Dietary peptides are increasingly linked to inflammatory gastrointestinal diseases, exemplified by coeliac disease. Coeliac disease is caused by an acquired immune response to proline- and glutamine-rich gluten peptides, which bottleneck proteolysis and provide substrates for immune recognition. Enzyme therapies aim to eliminate gluten immunogenic peptides as an adjunct to gluten-free diet.
To investigate overlooked aspects of enzyme development given difficulties in translating preclinical efficacy into clinical benefit.
We assessed mode-of-action, target organ and drug delivery in the context of digestive physiology and motility for gluten-digesting enzymes on the market or in development until 1 December 2024.
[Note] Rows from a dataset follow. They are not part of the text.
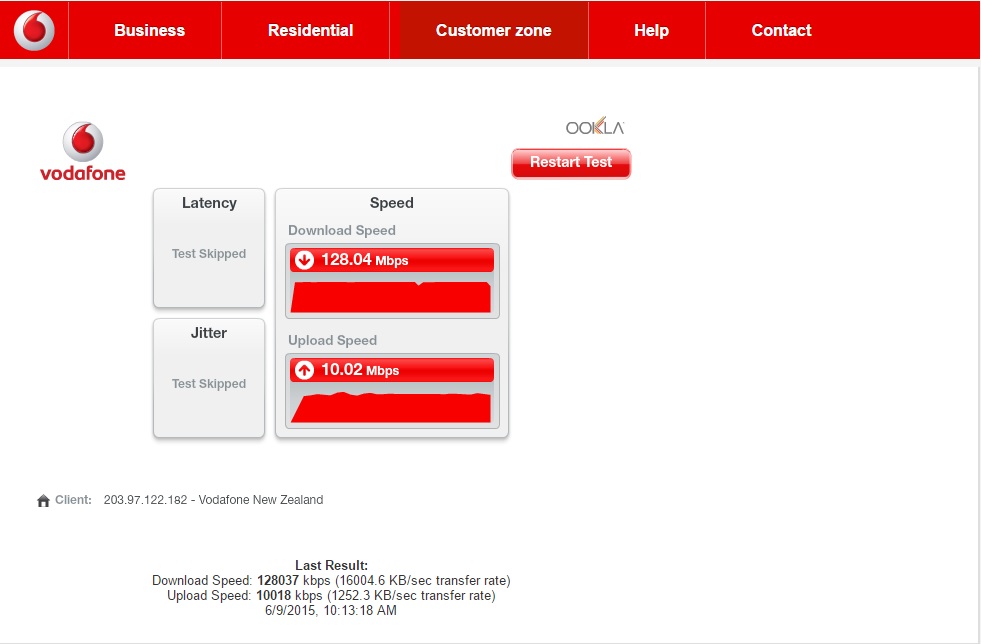Click the OOKLA logo
The height and width of the screenshot is (644, 981).
pos(595,127)
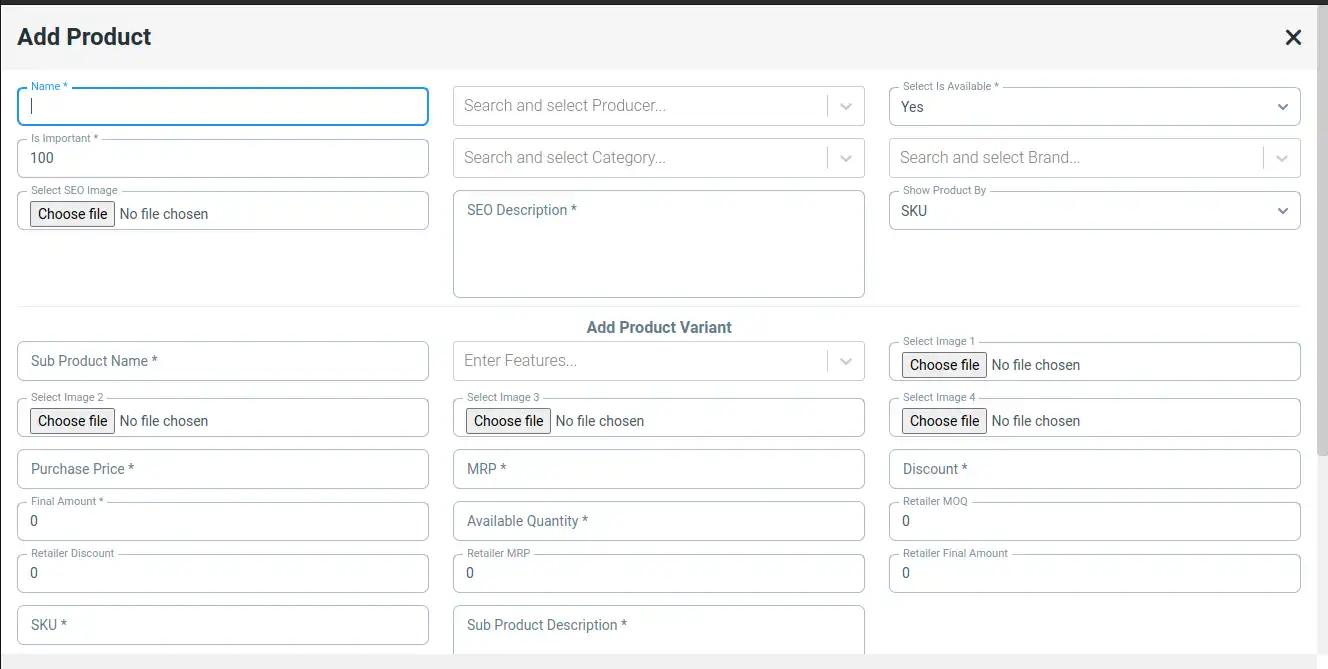Choose a file for Select Image 4
The height and width of the screenshot is (669, 1328).
pyautogui.click(x=944, y=421)
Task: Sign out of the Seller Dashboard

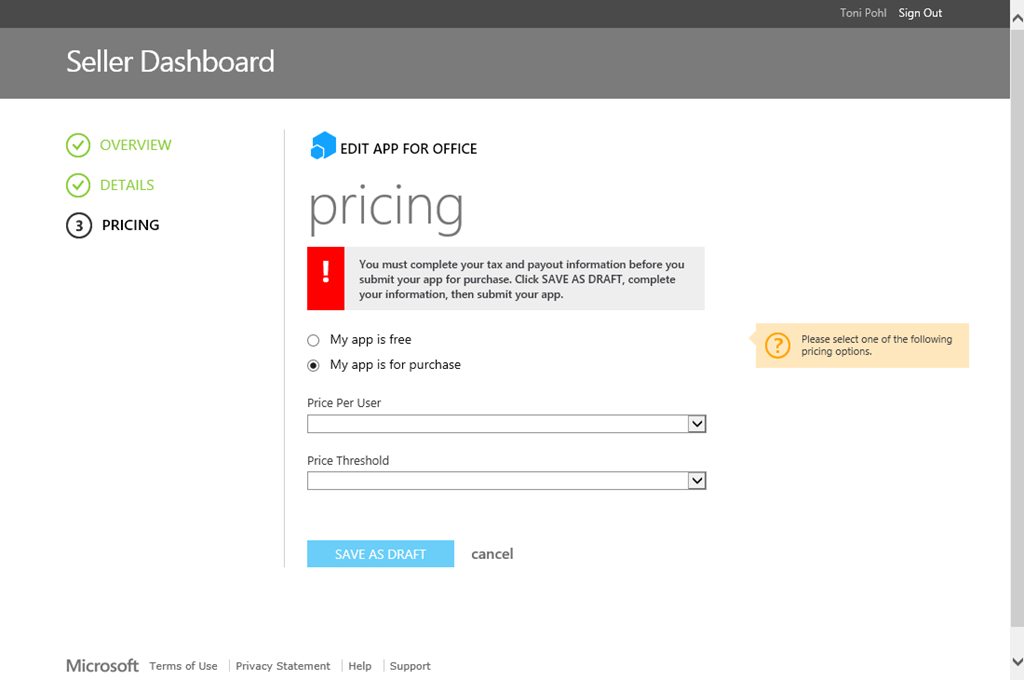Action: pyautogui.click(x=920, y=13)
Most enzymes were gastric endopeptidases specific for proline or glutamine residues. Gastric enzymes may achieve poor enzyme–substrate exposure due to limited mixing and rapid emptying of water-soluble particles. Moreover, endopeptidases cleave proteins/peptides into shorter peptides but do not systematically cleave protein into absorbable fractions. Natural digestive physiology provides thorough mixing at the intestinal brush border, which produces exopeptidases necessary to fully digest proline-rich peptides. Despite reduced activity in patients with coeliac disease, exopeptidases remain underexplored as therapeutic agents. Given limited substrate scope and end-to-end digestion, exopeptidases are ineffective as single agents, requiring functional combinations. Furthermore, vulnerability to gastric acid requires stabilisation or formulation for rapid enteric release.
Enzymes should be stabilised throughout the gastrointestinal tract including the small intestine. Exopeptidases perform a critical function by systematically generating absorbable fractions, warranting future investigation as therapeutic agents. Sensitive and translational biomarkers are needed to better assess enzyme efficacy in real-meal conditions.